Atual titular do Planejamento já foi cotado para Casa Civil e Previdência; Dilma definiu que quer técnico na pasta para administrar crise dos Correios

Vera Rosa, de O Estado de S.Paulo,

26 de novembro de 2010 | 23h31

BRASÍLIA - O ministro do Planejamento, Paulo Bernardo, pode assumir a pasta de Comunicações, que será turbinada no governo de Dilma Rousseff. A presidente eleita quer um "gerentão" no ministério, hoje nas mãos do PMDB, e já planeja pôr Bernardo nessa cadeira, que trata das concessões de rádio e TV, abriga o Plano Nacional de Banda Larga e vai cuidar da nova lei de comunicação eletrônica.

 

O destino de Bernardo, porém, ainda depende de uma negociação com o PMDB, que hoje comanda Comunicações. O partido do vice-presidente eleito, Michel Temer (SP), aceita abrir mão dessa vaga, mas impõe uma condição: quer retomar o Ministério dos Transportes.

 

O problema é que Transportes está sob domínio do PR do senador Alfredo Nascimento (AM).
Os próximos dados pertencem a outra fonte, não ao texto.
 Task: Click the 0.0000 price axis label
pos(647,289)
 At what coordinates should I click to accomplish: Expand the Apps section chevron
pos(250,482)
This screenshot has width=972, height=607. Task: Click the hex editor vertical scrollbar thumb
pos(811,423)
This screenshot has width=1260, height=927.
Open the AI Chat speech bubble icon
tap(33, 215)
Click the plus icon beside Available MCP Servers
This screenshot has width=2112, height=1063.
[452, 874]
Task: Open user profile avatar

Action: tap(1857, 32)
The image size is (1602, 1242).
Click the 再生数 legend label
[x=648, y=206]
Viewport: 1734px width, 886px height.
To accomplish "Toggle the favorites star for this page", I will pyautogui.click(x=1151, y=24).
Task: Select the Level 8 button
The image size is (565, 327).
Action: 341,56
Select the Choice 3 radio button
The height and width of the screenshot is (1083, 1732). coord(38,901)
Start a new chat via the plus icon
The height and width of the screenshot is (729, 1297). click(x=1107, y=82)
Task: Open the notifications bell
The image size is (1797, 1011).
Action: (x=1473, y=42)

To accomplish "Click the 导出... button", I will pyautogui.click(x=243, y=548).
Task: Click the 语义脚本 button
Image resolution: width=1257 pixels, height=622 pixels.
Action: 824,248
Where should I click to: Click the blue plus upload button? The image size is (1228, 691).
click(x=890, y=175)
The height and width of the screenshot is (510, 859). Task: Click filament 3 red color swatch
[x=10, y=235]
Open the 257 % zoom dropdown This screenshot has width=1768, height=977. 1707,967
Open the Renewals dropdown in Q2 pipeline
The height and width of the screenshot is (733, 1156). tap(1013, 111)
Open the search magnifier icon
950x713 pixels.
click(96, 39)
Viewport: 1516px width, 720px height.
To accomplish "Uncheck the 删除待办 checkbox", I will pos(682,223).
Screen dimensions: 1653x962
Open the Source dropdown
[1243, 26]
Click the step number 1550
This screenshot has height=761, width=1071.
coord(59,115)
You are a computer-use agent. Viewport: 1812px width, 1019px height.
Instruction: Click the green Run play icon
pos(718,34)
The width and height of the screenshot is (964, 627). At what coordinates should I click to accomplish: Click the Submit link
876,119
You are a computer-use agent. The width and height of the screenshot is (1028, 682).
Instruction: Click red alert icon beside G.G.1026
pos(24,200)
Amigo de Dilma e do presidente Luiz Inácio Lula da Silva, Nascimento era ministro antes de sair para concorrer ao governo do Amazonas. O PR reivindica a manutenção do assento.

 

Foi por essa intrincada operação partidária que a eleita pediu para Bernardo ficar de sobreaviso. Na quarta-feira, Dilma chegou a dizer que ele poderá assumir Previdência Social - pasta para a qual também quer um gerente -, caso não consiga conciliar os interesses do PMDB e do PR.

 

Na prática, Bernardo virou o curinga da Esplanada, papel antes protagonizado pelo deputado Antonio Palocci (PT-SP), coordenador da equipe de transição. Ex-ministro da Fazenda, Palocci foi cotado para assumir vários ministérios - incluindo Comunicações -, mas acabou sendo escolhido para a Casa Civil.

 

Palocci indicou Bernardo para Comunicações. A ideia é que o ministério tenha até mesmo assento nas reuniões semanais da coordenação de governo. Dilma planeja fortalecer a pasta, que tem vários problemas a resolver: o principal deles é a crise nos Correios. Desde setembro, quando estourou o escândalo envolvendo dirigentes da companhia e a então ministra da Casa Civil, Erenice Guerra, Bernardo atua como uma espécie de interventor na estatal, a pedido de Lula. No mês passado, o ministro fez um diagnóstico dos problemas nos Correios e o entregou ao presidente. Recomendou a redução do loteamento político.